* START *
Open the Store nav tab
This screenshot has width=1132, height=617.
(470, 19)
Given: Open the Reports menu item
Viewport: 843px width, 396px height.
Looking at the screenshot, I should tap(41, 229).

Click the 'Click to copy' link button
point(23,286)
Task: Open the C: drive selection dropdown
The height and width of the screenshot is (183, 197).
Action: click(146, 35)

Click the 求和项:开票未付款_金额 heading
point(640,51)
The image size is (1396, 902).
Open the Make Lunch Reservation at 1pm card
* END *
* START *
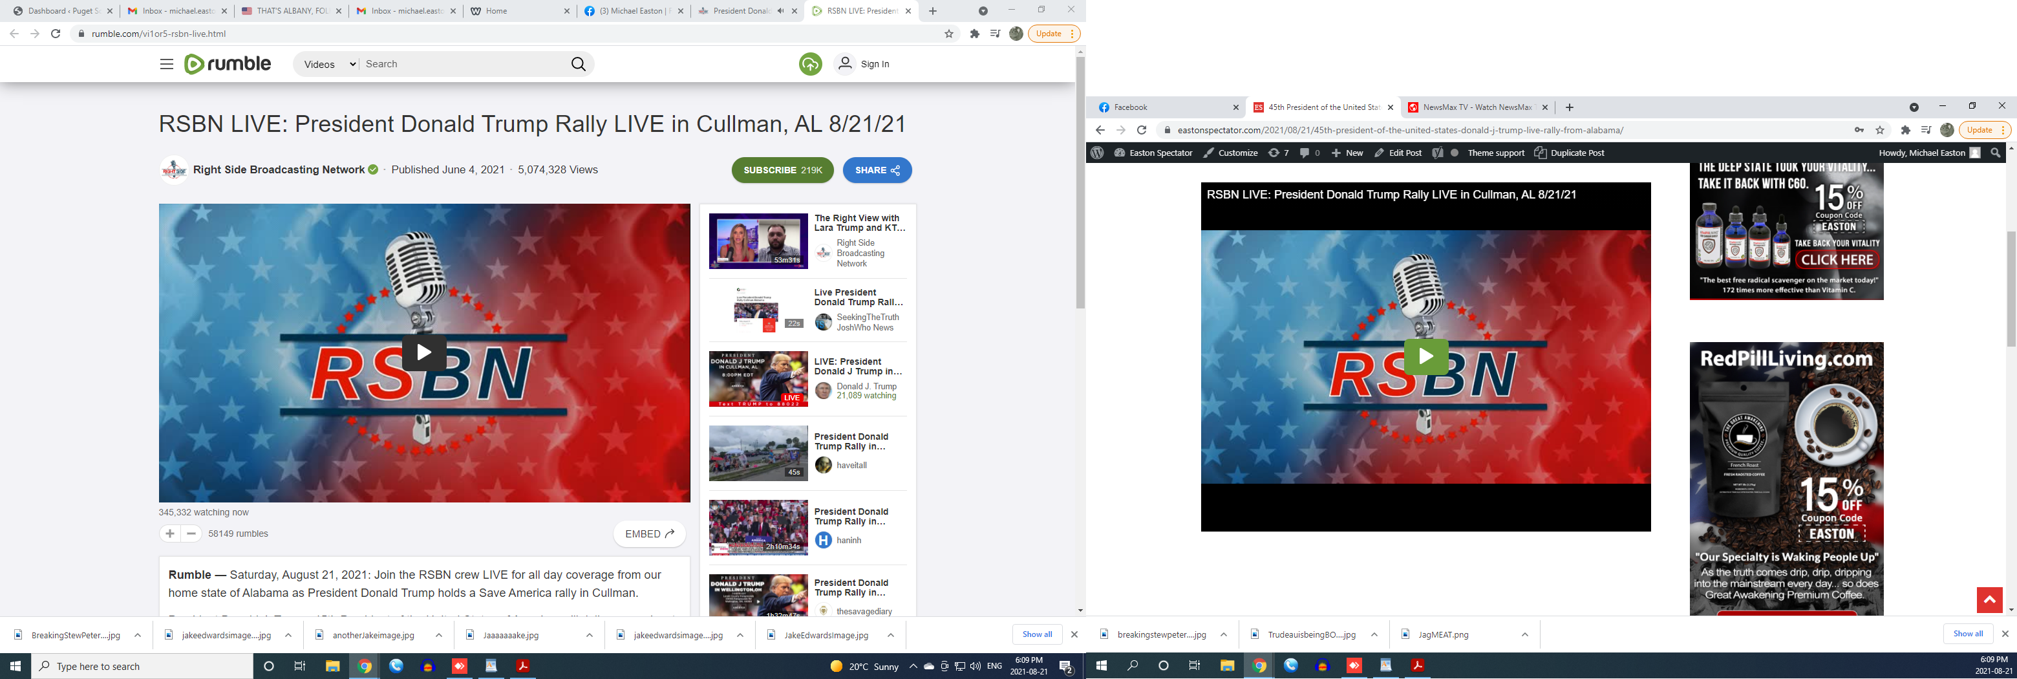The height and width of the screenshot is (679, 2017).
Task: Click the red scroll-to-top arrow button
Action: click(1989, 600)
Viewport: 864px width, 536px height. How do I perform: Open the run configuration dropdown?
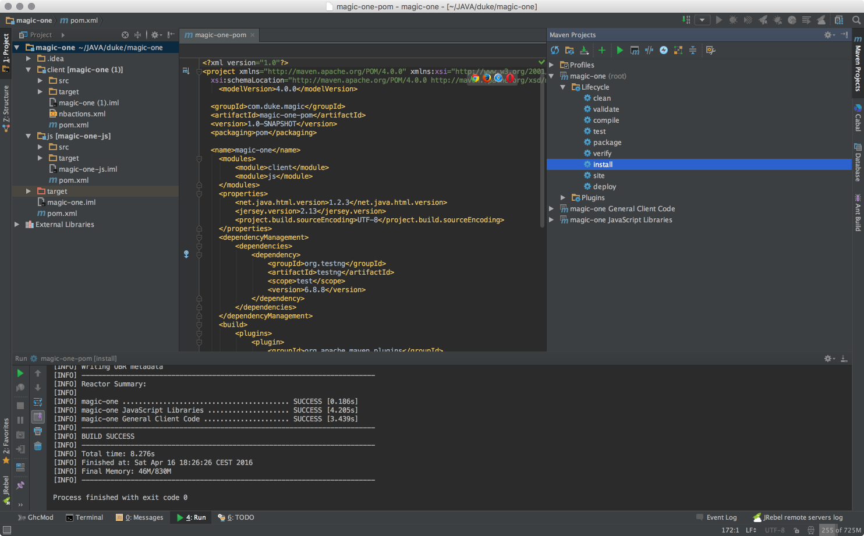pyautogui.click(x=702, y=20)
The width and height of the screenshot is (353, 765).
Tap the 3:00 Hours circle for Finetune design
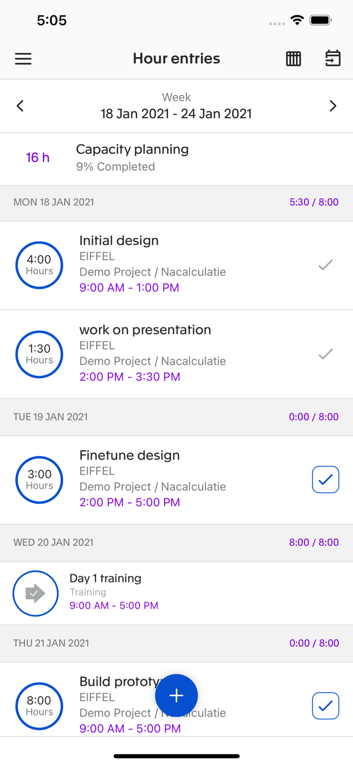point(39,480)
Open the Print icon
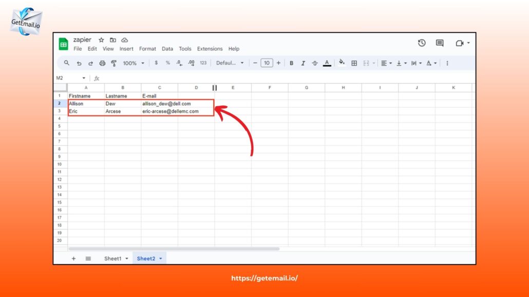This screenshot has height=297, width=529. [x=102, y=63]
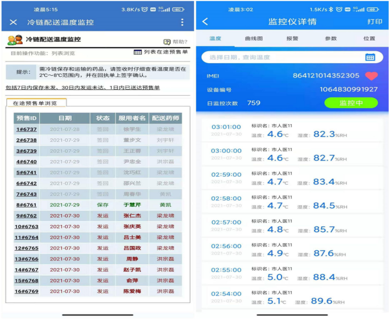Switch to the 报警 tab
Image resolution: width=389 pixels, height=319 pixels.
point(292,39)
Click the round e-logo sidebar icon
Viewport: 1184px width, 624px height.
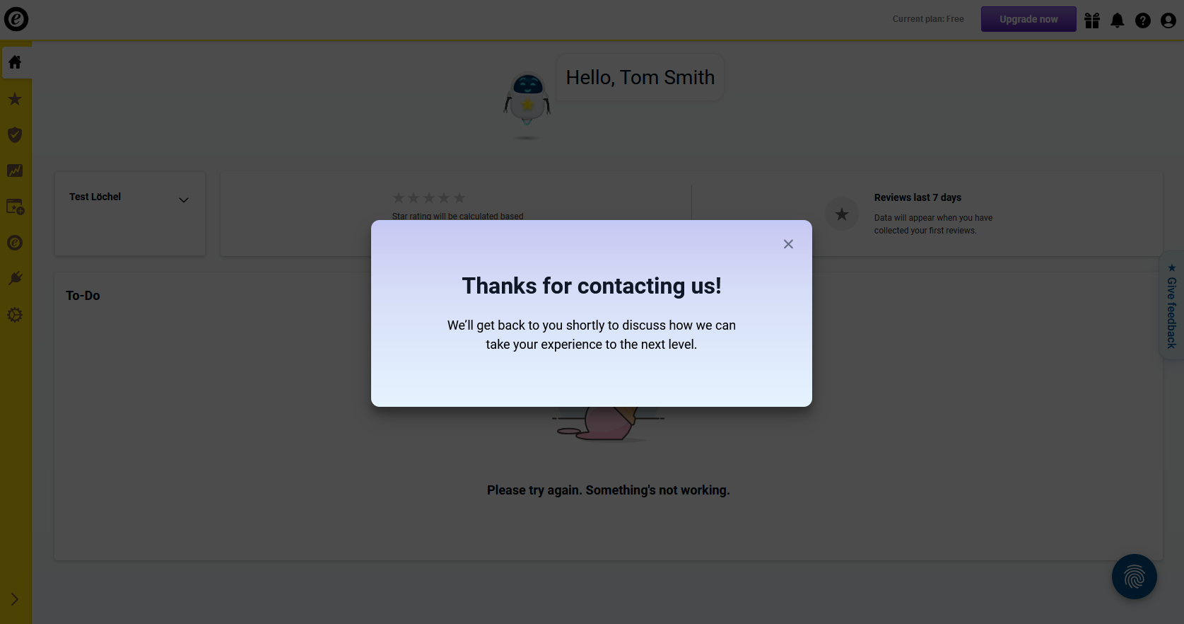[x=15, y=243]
* END *
* START *
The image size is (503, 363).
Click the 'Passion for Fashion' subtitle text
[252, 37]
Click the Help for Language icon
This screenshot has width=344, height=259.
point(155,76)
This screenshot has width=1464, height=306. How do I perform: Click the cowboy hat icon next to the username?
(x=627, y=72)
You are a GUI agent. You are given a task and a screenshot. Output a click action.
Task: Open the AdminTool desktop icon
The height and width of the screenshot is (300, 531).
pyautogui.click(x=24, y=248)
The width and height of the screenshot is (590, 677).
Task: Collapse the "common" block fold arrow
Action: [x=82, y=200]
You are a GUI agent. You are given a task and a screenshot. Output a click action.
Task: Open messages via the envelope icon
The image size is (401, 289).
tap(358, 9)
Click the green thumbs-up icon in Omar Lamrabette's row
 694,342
* END *
* PROBLEM: Copy the lines word for word, beginning with the line containing "Open the Store nav tab" and continuing through the line containing "Open the Make Lunch Reservation at 1pm card".

* TASK RESULT:
Open the Store nav tab
This screenshot has width=1132, height=617.
(470, 19)
Given: Open the Reports menu item
Viewport: 843px width, 396px height.
Looking at the screenshot, I should tap(41, 229).

Click the 'Click to copy' link button
point(23,286)
Task: Open the C: drive selection dropdown
The height and width of the screenshot is (183, 197).
Action: click(146, 35)

Click the 求和项:开票未付款_金额 heading
point(640,51)
The image size is (1396, 902).
Open the Make Lunch Reservation at 1pm card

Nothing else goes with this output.